◆ Problem statement:
Lines to return, exactly: from the line with "510x226 pixels." to the line with "Remove Digitalization subject tag" in the entries below, both included.

◆ Exercise materials:
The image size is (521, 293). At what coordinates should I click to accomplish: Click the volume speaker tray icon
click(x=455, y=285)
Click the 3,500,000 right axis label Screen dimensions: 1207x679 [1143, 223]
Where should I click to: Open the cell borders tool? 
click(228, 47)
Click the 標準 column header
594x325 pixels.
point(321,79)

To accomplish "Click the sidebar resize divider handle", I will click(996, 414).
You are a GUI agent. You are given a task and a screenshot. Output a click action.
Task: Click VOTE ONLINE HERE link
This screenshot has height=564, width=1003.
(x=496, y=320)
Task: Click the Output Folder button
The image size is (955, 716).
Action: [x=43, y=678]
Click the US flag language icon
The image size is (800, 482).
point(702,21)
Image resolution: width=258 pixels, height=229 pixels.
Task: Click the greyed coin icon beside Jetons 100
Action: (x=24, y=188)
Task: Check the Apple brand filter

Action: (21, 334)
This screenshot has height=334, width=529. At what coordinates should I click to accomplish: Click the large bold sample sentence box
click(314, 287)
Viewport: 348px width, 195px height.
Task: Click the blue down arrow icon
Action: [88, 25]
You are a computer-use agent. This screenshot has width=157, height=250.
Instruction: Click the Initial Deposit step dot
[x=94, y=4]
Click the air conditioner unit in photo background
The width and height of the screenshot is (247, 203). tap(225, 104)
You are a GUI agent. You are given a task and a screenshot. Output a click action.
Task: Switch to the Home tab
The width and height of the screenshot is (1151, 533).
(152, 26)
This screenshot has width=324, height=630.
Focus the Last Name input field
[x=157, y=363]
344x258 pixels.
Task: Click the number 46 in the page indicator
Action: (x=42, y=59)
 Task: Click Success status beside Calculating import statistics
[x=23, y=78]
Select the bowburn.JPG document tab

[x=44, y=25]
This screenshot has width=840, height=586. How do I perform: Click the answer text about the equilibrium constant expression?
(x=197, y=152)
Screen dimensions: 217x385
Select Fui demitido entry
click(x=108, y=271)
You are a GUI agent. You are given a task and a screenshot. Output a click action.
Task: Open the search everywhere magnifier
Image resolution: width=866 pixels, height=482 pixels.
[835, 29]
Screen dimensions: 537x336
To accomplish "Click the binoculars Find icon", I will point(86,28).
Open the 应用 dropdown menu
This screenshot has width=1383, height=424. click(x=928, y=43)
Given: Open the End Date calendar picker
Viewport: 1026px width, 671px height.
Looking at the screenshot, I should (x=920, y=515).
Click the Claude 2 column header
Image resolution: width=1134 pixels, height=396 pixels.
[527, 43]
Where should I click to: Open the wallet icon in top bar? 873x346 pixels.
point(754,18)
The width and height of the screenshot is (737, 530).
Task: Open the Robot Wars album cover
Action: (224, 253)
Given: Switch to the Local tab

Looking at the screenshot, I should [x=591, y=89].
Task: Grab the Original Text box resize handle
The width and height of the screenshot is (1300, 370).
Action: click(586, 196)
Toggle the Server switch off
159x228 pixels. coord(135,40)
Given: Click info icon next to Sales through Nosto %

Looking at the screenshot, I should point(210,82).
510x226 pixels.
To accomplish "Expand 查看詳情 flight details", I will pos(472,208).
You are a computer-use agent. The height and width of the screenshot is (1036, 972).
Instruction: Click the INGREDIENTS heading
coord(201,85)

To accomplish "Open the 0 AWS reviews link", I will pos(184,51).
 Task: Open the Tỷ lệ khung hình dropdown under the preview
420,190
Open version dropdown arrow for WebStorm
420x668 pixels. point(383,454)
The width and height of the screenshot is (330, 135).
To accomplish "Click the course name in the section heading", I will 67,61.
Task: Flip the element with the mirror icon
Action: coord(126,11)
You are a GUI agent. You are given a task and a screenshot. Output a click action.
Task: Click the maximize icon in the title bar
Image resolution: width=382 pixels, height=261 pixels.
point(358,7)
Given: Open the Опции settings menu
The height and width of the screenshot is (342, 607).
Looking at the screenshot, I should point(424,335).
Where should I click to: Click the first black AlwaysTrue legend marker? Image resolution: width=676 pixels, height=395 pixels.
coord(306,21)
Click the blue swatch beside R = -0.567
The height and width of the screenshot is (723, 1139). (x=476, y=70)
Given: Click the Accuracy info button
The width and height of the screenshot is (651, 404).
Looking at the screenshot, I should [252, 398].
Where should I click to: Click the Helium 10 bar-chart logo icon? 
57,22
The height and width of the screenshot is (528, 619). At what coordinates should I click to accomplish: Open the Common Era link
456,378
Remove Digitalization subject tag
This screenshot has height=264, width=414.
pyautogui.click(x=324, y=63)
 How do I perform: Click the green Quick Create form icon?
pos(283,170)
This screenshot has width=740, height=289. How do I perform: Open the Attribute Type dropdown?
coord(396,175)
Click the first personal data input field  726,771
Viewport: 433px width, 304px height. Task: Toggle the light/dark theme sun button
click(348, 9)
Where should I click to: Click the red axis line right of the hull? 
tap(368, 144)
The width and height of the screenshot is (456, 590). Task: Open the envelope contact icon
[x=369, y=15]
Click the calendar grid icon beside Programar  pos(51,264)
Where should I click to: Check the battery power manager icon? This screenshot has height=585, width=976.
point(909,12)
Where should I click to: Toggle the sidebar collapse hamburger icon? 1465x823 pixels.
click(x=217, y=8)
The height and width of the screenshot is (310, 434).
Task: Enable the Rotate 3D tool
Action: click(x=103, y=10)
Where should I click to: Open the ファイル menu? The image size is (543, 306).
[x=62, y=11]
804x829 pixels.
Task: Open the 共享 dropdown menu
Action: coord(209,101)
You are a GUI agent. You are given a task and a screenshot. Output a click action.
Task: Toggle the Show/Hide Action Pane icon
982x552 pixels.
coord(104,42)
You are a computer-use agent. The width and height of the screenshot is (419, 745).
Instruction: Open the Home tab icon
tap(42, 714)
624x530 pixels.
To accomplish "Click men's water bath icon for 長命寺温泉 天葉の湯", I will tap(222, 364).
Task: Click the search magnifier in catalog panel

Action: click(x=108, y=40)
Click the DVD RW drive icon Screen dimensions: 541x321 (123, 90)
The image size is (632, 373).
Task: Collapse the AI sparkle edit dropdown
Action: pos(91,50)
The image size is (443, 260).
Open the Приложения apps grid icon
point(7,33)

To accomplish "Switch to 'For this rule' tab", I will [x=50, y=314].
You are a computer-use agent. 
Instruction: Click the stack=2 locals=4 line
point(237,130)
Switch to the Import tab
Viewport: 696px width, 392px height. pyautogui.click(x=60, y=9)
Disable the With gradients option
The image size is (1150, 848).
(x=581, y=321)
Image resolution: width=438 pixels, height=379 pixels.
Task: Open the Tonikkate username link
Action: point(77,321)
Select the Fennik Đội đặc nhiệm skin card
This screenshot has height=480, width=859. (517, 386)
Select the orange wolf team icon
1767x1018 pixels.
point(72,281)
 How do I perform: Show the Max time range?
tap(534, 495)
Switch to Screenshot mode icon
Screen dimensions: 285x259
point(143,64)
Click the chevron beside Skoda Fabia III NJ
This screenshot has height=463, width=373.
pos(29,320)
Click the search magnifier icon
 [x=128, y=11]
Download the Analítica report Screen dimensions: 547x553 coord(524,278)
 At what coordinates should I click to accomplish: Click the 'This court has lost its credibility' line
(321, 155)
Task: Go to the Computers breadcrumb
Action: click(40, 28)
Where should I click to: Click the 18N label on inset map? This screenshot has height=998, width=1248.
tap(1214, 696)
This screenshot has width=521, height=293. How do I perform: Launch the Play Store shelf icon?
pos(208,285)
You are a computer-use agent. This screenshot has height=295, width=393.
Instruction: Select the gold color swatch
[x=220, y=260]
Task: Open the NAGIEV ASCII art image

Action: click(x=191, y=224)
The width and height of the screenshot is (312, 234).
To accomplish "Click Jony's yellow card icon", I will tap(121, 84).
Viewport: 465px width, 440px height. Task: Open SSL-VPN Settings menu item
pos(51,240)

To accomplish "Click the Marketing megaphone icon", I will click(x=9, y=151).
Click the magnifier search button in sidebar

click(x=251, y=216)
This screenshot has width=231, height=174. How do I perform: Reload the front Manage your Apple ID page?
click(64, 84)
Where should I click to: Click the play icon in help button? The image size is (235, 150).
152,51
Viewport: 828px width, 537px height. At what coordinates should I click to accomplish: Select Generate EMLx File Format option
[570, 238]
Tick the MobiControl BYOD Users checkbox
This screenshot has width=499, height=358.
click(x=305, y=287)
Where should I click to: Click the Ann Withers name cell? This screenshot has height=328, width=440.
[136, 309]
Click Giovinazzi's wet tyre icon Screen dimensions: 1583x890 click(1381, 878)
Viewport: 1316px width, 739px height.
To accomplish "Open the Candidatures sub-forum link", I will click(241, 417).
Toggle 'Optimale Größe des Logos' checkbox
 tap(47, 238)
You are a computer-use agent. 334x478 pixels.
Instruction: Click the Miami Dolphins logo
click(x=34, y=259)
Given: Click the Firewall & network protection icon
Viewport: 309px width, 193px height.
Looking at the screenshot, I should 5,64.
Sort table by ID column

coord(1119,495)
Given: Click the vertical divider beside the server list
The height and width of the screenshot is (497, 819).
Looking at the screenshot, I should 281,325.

◆ Answer area:
510x226 pixels.
To accomplish "Expand 查看詳情 flight details", I will pos(472,208).
You are a computer-use agent. The height and width of the screenshot is (1036, 972).
Instruction: Click the INGREDIENTS heading
coord(201,85)

To accomplish "Open the 0 AWS reviews link", I will pos(184,51).
 Task: Open the Tỷ lệ khung hình dropdown under the preview
420,190
Open version dropdown arrow for WebStorm
420x668 pixels. point(383,454)
The width and height of the screenshot is (330, 135).
To accomplish "Click the course name in the section heading", I will 67,61.
Task: Flip the element with the mirror icon
Action: coord(126,11)
You are a GUI agent. You are given a task and a screenshot. Output a click action.
Task: Click the maximize icon in the title bar
Image resolution: width=382 pixels, height=261 pixels.
point(358,7)
Given: Open the Опции settings menu
The height and width of the screenshot is (342, 607).
Looking at the screenshot, I should point(424,335).
Where should I click to: Click the first black AlwaysTrue legend marker? Image resolution: width=676 pixels, height=395 pixels.
coord(306,21)
Click the blue swatch beside R = -0.567
The height and width of the screenshot is (723, 1139). (x=476, y=70)
Given: Click the Accuracy info button
The width and height of the screenshot is (651, 404).
Looking at the screenshot, I should [252, 398].
Where should I click to: Click the Helium 10 bar-chart logo icon? 
57,22
The height and width of the screenshot is (528, 619). At what coordinates should I click to accomplish: Open the Common Era link
456,378
Remove Digitalization subject tag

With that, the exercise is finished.